### Consigne écrite A
D'après le texte sur la fiscalité des sociétés, quels sont les trois éléments qui composent la clé de répartition uniforme envisagée ?

### Texte de la page
===============
En 2000, la Commission européenne, considérant que le paquet fiscal de 1997 commençait à produire ses premiers effets avec la perspective de l’élimination d’un nombre significatif de régimes de concurrence fiscale dommageable a jugé que le moment était venu de reprendre la mise en place d’un véritable marché unique en matière de fiscalité. A cette fin, elle a entrepris, sur la base d’un mandat confié par le Conseil des ministres des finances et en consultation avec les milieux économiques, une vaste étude de la fiscalité des sociétés.
Mise en évidence d’obstacles fiscaux à l’activité transfrontalière
Cette étude a mis en évidence les nombreux obstacles fiscaux qui subsistent à l’activité transfrontalière des entreprises dans l’UE et en particulier :
- coexistence de 27 systèmes différents d’imposition des sociétés, fondés sur le principe de comptabilités séparées qui aboutit à une véritable segmentation du marché européen
- obligations documentaires en matière de prix de transferts entre entreprises liées de plus en plus lourdes sans pour autant parvenir à éviter les risques de double imposition dans les cas de redressements, en dépit de la Convention d’arbitrage censée régler ces problèmes
- insuffisances et champ d’application trop étroit des Directives communautaires existantes en matière de fiscalité directe
- absence, dans la plupart des cas, de mécanismes de compensation transfrontalière des profits et pertes qui rend la création d’activités au-delà des frontières plus coûteuse que l’investissement purement domestique, au détriment de l’efficience économique
- insuffisance des traités bilatéraux de double imposition pour prendre en compte la dimension communautaire (sans parler de l’inadéquation de l’instrument : 351 traités seraient nécessaires pour couvrir toute l’Union) mais surtout incapacité de ceux-ci à éliminer effectivement la double imposition, ce qui est incompatible avec l’idée même de marché unique !
Au total, l’ensemble de ces obstacles se traduisent par des coûts administratifs et de mise en conformité très élevés, un accroissement de l’incertitude fiscale pour les investisseurs, des obstacles aux restructurations et un renchérissement des investissements transfrontaliers par rapport aux investissements purement domestiques et donc une moindre efficacité et une moindre croissance économique. L’élimination de ces obstacles faciliterait considérablement la création et l’arrivée de nouvelles entreprises sur les marchés, relancerait l’investissement et l’innovation. En bref cela accroîtrait la compétitivité des entreprises européennes.
Une initiative ambitieuse
S’appuyant sur la discussion informelle des ministres des finances à La Haye en 2004, la Commission a choisi, pour éliminer l’ensemble de ces obstacles, de développer une initiative très ambitieuse visant à définir et à mettre en place une « Assiette Commune Consolidée d’Imposition des Sociétés –ACCIS ».
L’approche a été développée avec l’appui d’un groupe de travail technique auquel participent les (27) Etats membres. De leur côté, les représentants des entreprises (notamment Business Europe) ont très activement contribué aux travaux et apporté un large soutien. Le système envisagé repose sur les éléments suivants :
- les sociétés membres d’un groupe (et leurs établissements permanents) pourront opter pour le régime ACCIS dès lors qu’elles satisfont à un certain seuil de participation retenu
- elles détermineront leur assiette d’imposition selon des règles communes à toute l’Union
- cette assiette sera totalement consolidée (profits et pertes) sur le périmètre du groupe
- cette assiette consolidée sera ensuite répartie entre les Etats membres à l’intérieur desquels l’activité économique du groupe génératrice de profits s’est déroulée (à cette fin une clé de répartition uniforme sera déterminée associant trois éléments : les salaires versés, les immobilisations constituées, les ventes réalisées)
===============
### Liste à traiter
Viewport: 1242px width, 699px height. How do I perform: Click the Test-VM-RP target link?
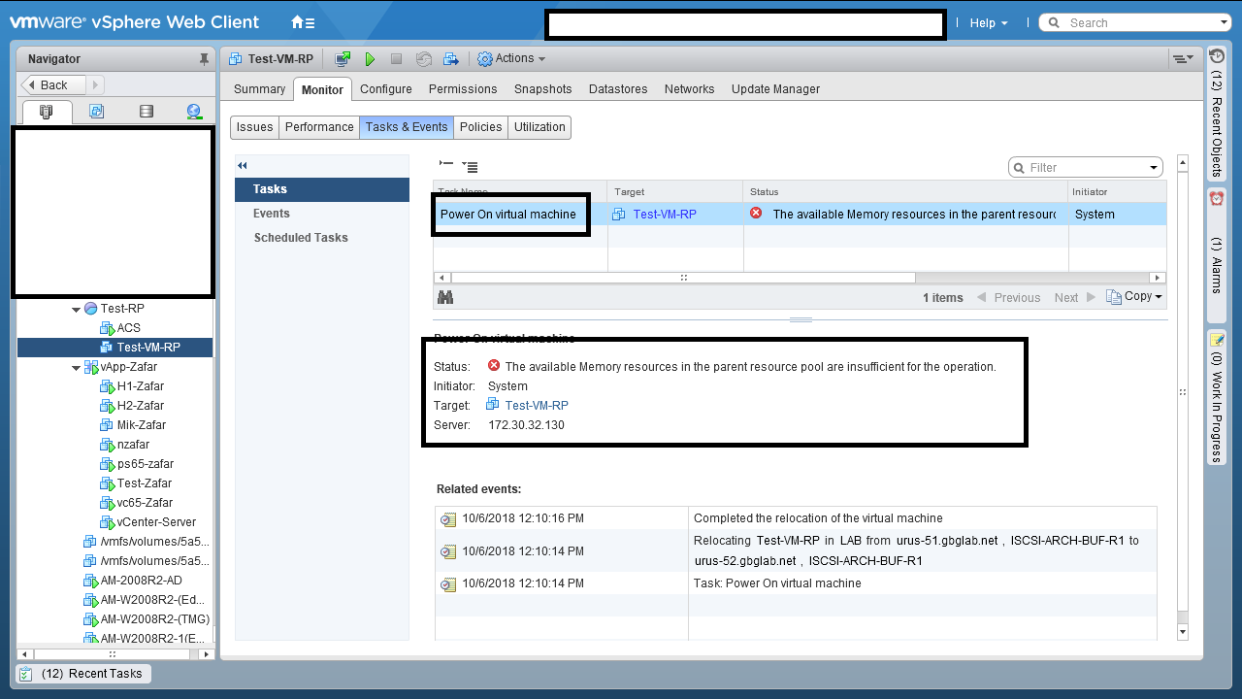664,215
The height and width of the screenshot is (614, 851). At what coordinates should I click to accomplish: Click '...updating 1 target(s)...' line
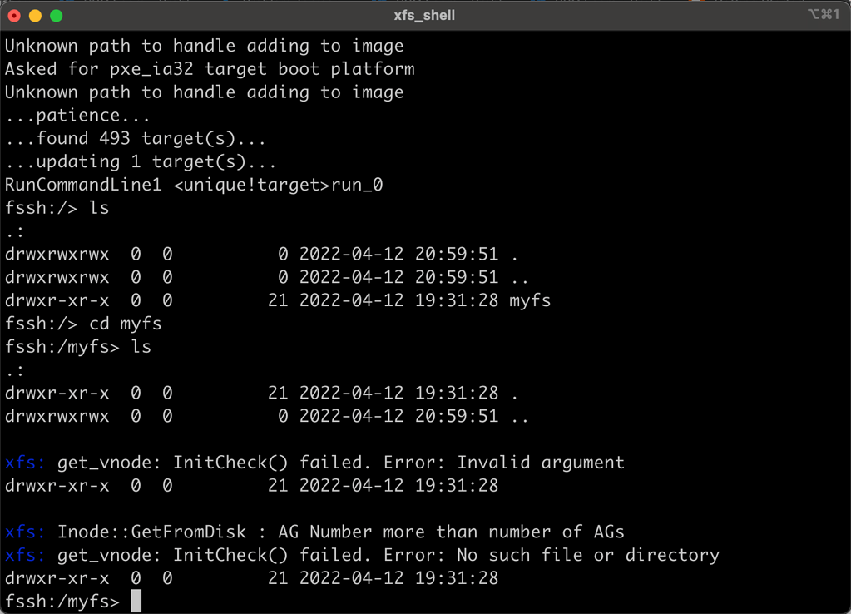141,161
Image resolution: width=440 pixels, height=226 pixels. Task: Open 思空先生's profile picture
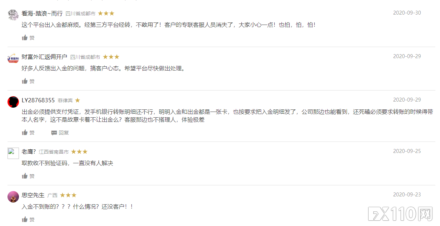pyautogui.click(x=13, y=196)
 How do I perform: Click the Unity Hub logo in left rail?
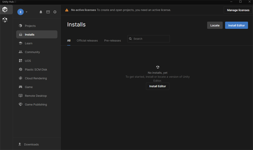pyautogui.click(x=5, y=9)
===============
### Consigne écrite B
Recopiez à l'identique toutes les lignes de la liste ci-dessus, en omettant les images.

### Résultat A
Les salaires versés, les immobilisations constituées et les ventes réalisées.

### Résultat B
Viewport: 1242px width, 699px height. How do I perform: Click the Test-VM-RP target link?
664,215
The height and width of the screenshot is (614, 851). At what coordinates should I click to accomplish: Click '...updating 1 target(s)...' line
141,161
Image resolution: width=440 pixels, height=226 pixels. Task: Open 思空先生's profile picture
pyautogui.click(x=13, y=196)
 How do I perform: Click the Unity Hub logo in left rail?
pyautogui.click(x=5, y=9)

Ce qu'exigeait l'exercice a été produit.